Aus einer polanyischen Perspektive werfen diese Entwicklungen einerseits die Frage auf, ob die Krisen der Marktliberalisierung und Finanzialisierung (Lapavitsas 2013) seit 2008 zusammen mit dem Aufkommen radikal rechter und rechtspopulistischer Gegenbewegungen auf ein Ende des finanzialisierten Kapitalismus verweisen und den Beginn einer weiteren »großen Transformation« des Kapitalismus markieren. Anderseits stellt sich die Frage, ob die skizzierten Entwicklungen als eine Radikalisierung der kapitalistischen Dynamik – von Polanyi als Marktexpansion verstanden – im globalen Maßstab interpretiert werden können, die durch die austeritätspolitischen Formen des Krisenmanagements weiter vertieft wird. 

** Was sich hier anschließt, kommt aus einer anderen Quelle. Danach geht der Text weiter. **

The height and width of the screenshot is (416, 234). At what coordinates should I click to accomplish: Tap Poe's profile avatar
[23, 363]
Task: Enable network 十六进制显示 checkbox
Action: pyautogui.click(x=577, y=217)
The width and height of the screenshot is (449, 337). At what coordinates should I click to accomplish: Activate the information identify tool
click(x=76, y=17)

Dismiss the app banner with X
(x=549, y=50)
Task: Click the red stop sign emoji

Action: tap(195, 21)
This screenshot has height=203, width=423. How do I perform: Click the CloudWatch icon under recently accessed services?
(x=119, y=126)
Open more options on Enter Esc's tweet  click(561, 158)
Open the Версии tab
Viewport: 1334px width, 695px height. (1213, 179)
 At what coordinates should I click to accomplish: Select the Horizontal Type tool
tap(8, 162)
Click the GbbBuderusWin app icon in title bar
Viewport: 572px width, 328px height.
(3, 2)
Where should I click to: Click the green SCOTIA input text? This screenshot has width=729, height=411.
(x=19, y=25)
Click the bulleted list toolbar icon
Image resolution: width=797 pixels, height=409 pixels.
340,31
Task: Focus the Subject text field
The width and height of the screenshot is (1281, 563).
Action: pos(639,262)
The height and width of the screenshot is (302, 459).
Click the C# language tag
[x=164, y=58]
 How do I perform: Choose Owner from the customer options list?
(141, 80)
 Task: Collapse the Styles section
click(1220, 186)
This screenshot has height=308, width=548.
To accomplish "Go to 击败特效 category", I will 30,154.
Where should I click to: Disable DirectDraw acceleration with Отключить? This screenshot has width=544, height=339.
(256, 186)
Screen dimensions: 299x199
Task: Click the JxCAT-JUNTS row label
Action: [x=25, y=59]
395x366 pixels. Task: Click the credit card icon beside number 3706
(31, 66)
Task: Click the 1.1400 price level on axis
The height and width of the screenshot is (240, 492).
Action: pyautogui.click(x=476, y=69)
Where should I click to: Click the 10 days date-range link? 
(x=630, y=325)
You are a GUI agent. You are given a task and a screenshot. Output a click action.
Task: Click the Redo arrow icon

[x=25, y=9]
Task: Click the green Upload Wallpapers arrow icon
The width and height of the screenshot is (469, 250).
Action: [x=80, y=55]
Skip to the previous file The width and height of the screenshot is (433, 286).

Vor diesem Hintergrund bieten Polanyis Überlegungen zum Faschismus (Polanyi 1978, 2003a, 2003b, 2003c) eine Reihe interessanter konzeptioneller Werkzeuge, mittels derer die Rolle und Funktion radikal rechter Politiken zur Bewältigung der Krise kapitalistischer Gesellschaften verstehbar werden.

Rettung des Kapitalismus

Polanyis Konzeptualisierung des Faschismus und seine Rolle für die, wie er es ausdrückte, Rettung des Kapitalismus, bietet eine Reihe interessanter Einblicke (Dale 2016; Harootunian 2006; Polanyi 1978, 2003a, 2003b, 2003c; Reynolds 2015), um den ambivalenten Charakter radikal rechter und rechtspopulistischer »Gegenbewegungen« und ihre Vorschläge zur Bearbeitung der Krisen kapitalistischer Gesellschaften zu verstehen. Dies ist wichtig, da es intensive Debatten darüber gibt, ob diese Bewegungen hauptsächlich als schützende, aber exklusive Reaktionen der Gesellschaften gegen die Marktliberalisierung und die Dominanz des Finanzkapitals verstanden werden sollen. Diese würden das Vakuum füllen, das demokratische linke Parteien und Bewegungen, die die Vorherrschaft der Märkte und die Notwendigkeit von Kürzungen im Wohlfahrtsstaat akzeptiert haben, hinterlassen hätten. Aus einer solchen Perspektive erscheinen der Autoritarismus und die antidemokratischen Neigungen rechtspopulistischer und radikal rechter Parteien sowie ihr Rassismus und Antifeminismus, eher als sekundär. Im Vordergrund stehen vielmehr die Reaktionen auf die ungezügelte transnationale Marktexpansion und Akkumulationsdynamik.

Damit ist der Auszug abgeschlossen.